Executive Summary
This document describes the Risk factors, probability assessment and actions which should be taken when running an OCP environment in production. The document focuses on three main aspects: Application security risks (code), platform security risks (Kubernetes), Node security (cloud) and deployments (CD processes and containers) security risks.
Risk Assessment methodology
The document is written from a security perspective classified by the following threats:
- Unauthorized access
- Misuse of information
- Data leakage or unintentional exposure of information
- Data Loss
Each threat will be classified by the following assessment:
- Inherent risk and impact (Low, Medium, High)
- Likelihood (Low, Medium, High)
Existing risk controls will be described along with recommendations if any.
A “Risk rating” will be established for each risk with accordance to the impact and likelihood of the threat calculated as follows:
Impact (if exploited) * Likelihood = Risk Rating
Risk rating will be one of the following:
- Severe – a high risk requiring immediate attention
- Elevated – A high risk to system and data integrity exists, remediation should be prompt
- Low – Normal and general threat, while acceptable, it is advised to remediate or mitigate these threats
Risk Assessment
This section will be divided into 4 main categories (The 4 C’s):
- Cloud – Nodes OS and networking
- Cluster – The Kubernetes platform
- Containers – the containers in which applications are packed
- Code – the application code behavior
Cloud
The cloud (the co-located servers that make the cluster) is the base layer on which the cluster and its applications run. Security measures on this layer are imperative as a misconfigured/vulnerable cloud layer may impact all other layers depicted here.
Node SSH Access
The nodes should not be accessible from any machine, apart from the bastion or install server for management purposes.
All SSH connections to Nodes should be tracked and monitored for off-hours/unauthorized access.
If exploited: A user gaining SSH access to the nodes can basically intervene/disable/inject pods to running nodes thereby getting access to application information and or disable the node. In case of master nodes, A user gaining access to the master nodes using SSH can actually disable the whole cluster, remove deployments and applications etc.
Impact: High
Likelihood: Medium
Risk Rating: Elevated
Bastion / management server access
Access to the bastion/management server should not be done as root. In addition, a limited amount of users should be able to reach this server and login.
Auditing user login to this server is imperative and alerts should be set for off-hours/unauthorized server access.
If exploited: since the bastion/management server has passwordless (SSH key) access to all nodes in the cluster, gaining access to this server will result in the same damage as depicted in node ssh access.
Impact: High
Likelihood: High
Risk Rating: High
SELinux and change tracking
SELinux should be enabled on the bastion/management server along with change tracking to prevent and detect changes of server configuration (SSH keys, sudoers etc…)

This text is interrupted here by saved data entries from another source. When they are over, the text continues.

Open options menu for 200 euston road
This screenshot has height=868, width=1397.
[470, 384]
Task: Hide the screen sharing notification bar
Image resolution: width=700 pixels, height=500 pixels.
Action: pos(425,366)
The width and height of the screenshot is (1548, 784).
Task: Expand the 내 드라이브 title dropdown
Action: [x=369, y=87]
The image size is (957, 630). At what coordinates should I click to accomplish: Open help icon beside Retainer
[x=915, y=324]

If exploited: The bastion/management server login will be done with a normal user which will be able to impersonate (sudo) root for certain operations. As root, the user will have the ability to give elevated since the bastion/management server has passwordless (SSH key) access to all nodes in the cluster, gaining access to this server will result in the same damage as depicted in node ssh access.
Impact: High
Likelihood: High
Risk Rating: High
Nodes incoming communication
The nodes should have no incoming connections from anywhere aside for kin nodes. It is imperative to establish a separate vlan for the cluster and make sure that no incoming communication is allowed for this vlan apart from the ingress points of the clusters.

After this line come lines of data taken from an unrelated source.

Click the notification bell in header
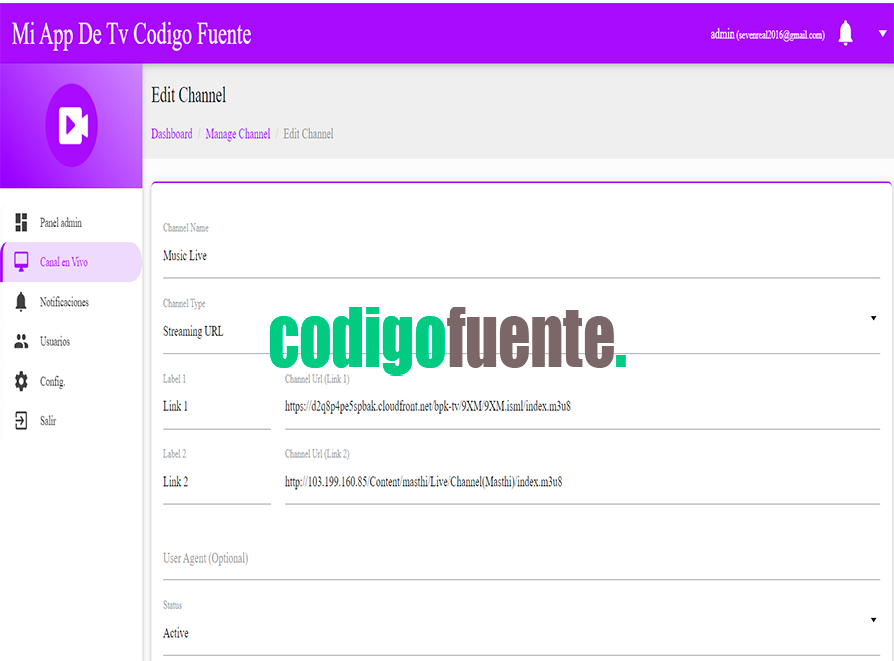Screen dimensions: 894x661 tap(845, 34)
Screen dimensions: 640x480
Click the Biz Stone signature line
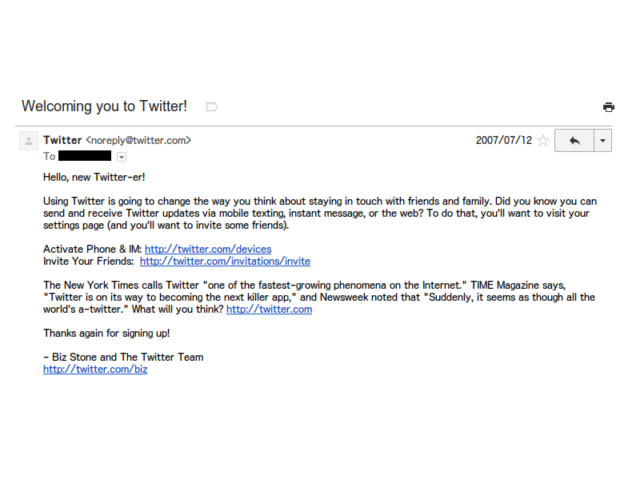tap(123, 357)
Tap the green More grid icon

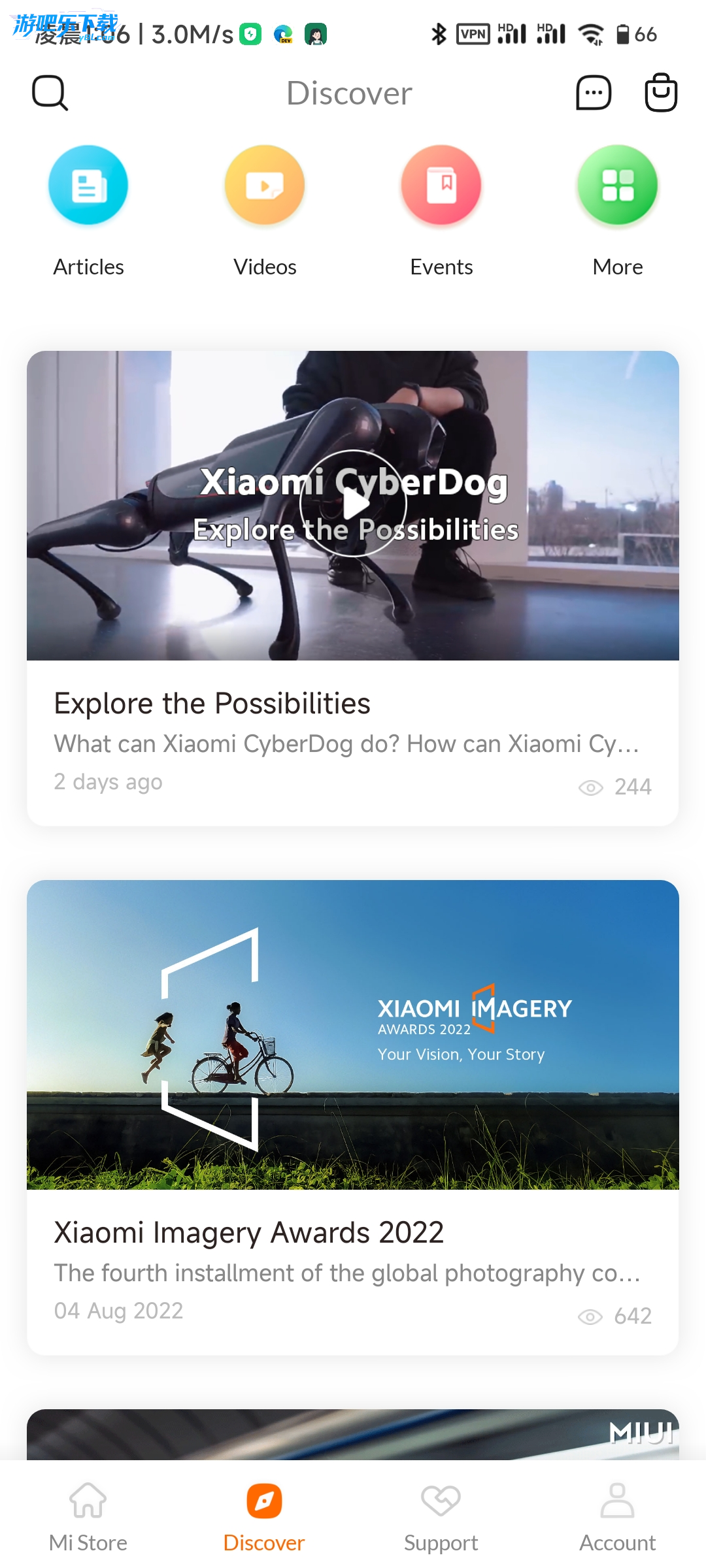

If exploited: Network access to nodes may allow an attacker to perform DDoS attache on the Kubelet (tcp/10250), SDN (udp/4789) and other key components running on each node. In case of masters it is even more severe as etcd (tcp/2379,tcp2380) can be bombarded with packets up to a halt and/or try brute force attacks .
Impact: Medium
Likelihood: High
Risk Rating: Elevated
Cluster
Apiserver Access
The Kubernetes api should be open to specific users in the organization. Access to the api should be regulated and audited as to detect spikes of automated tasks going out of balance, and hacking attempts.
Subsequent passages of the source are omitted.